**Raw data**
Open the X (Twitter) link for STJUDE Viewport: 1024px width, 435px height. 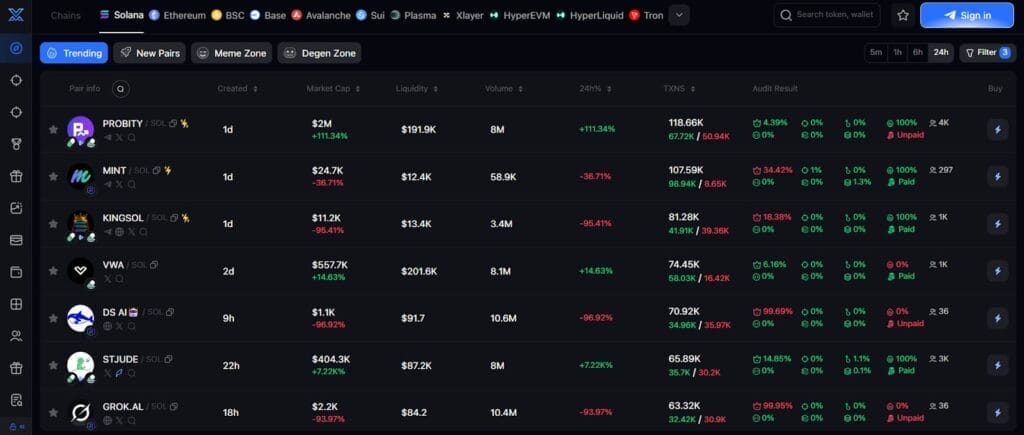point(107,374)
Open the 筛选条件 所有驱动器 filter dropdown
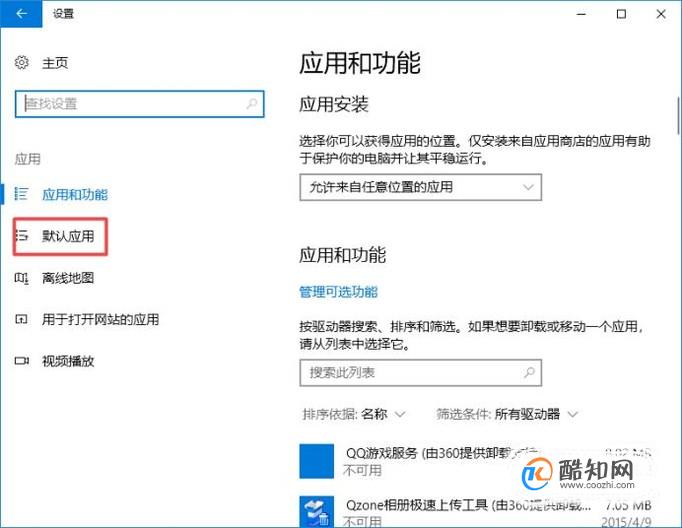Viewport: 682px width, 528px height. pos(507,414)
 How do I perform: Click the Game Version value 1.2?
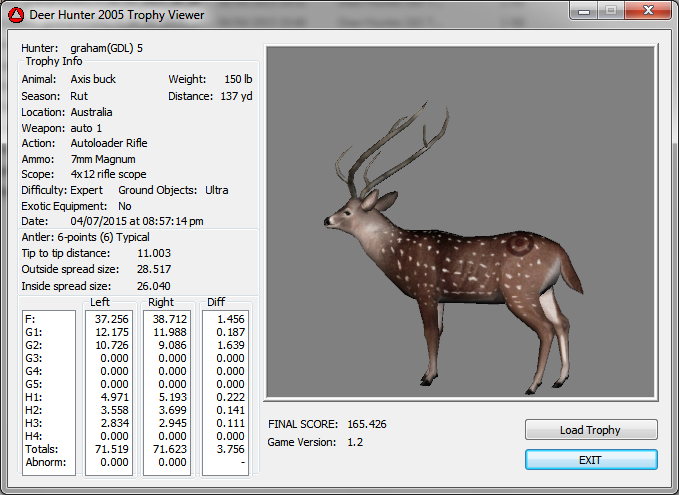355,441

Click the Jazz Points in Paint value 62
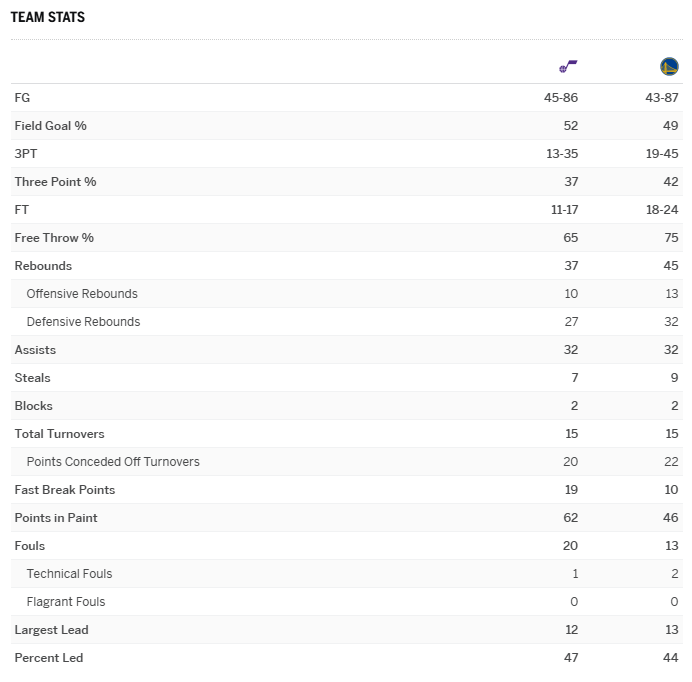[569, 518]
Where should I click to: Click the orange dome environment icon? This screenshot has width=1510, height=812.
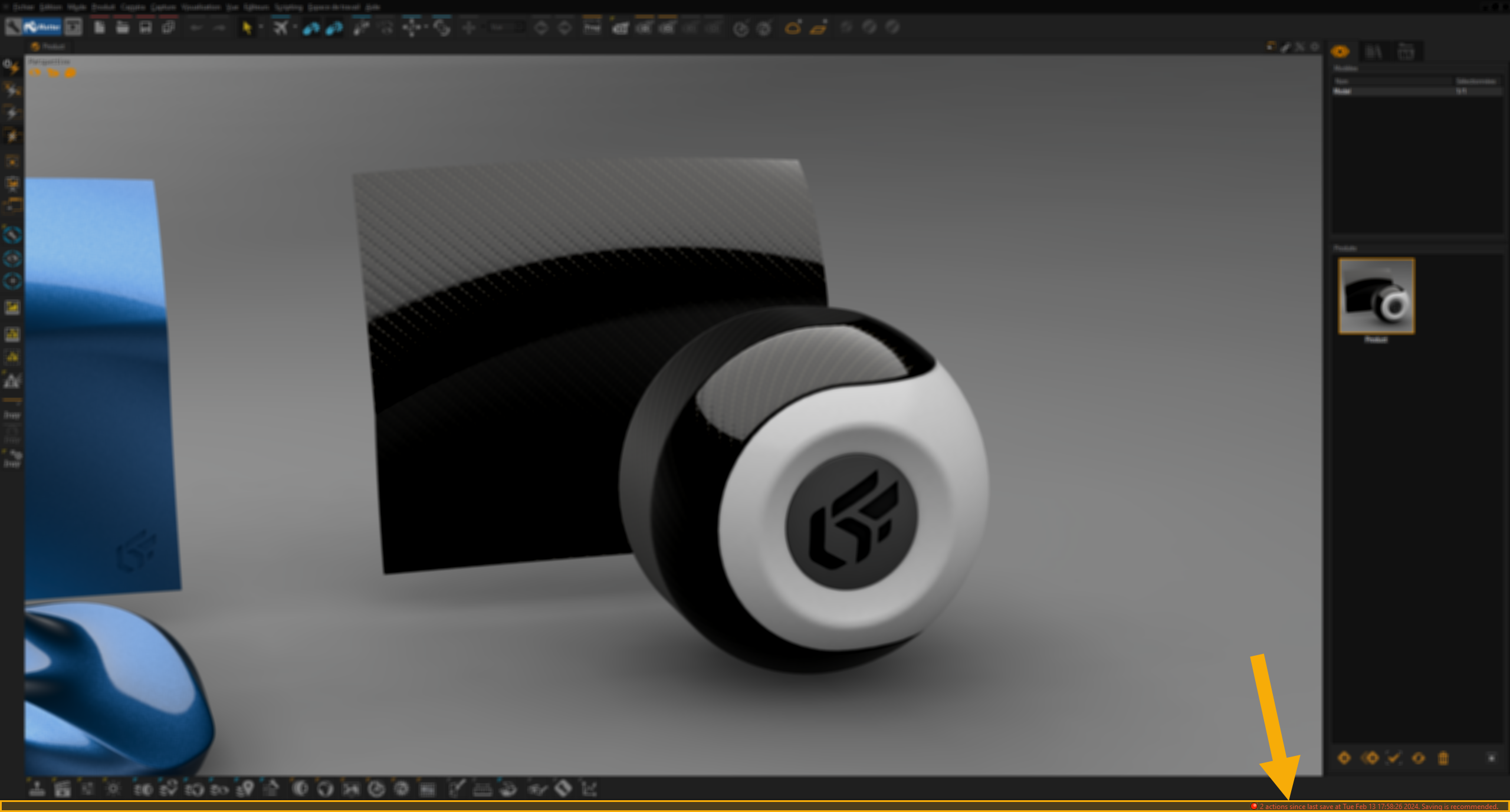793,28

**Short task**
Rewrite everything from "Click the Jazz Points in Paint value 62" down to the end of the entries as a Markdown table with the columns Row and Line, one numbered row per line, skipping blank lines and leaving out the pictures.

**The result**
| Row | Line |
|---|---|
| 1 | Click the Jazz Points in Paint value 62 |
| 2 | [569, 518] |
| 3 | Where should I click to: Click the orange dome environment icon? This screenshot has width=1510, height=812. |
| 4 | 793,28 |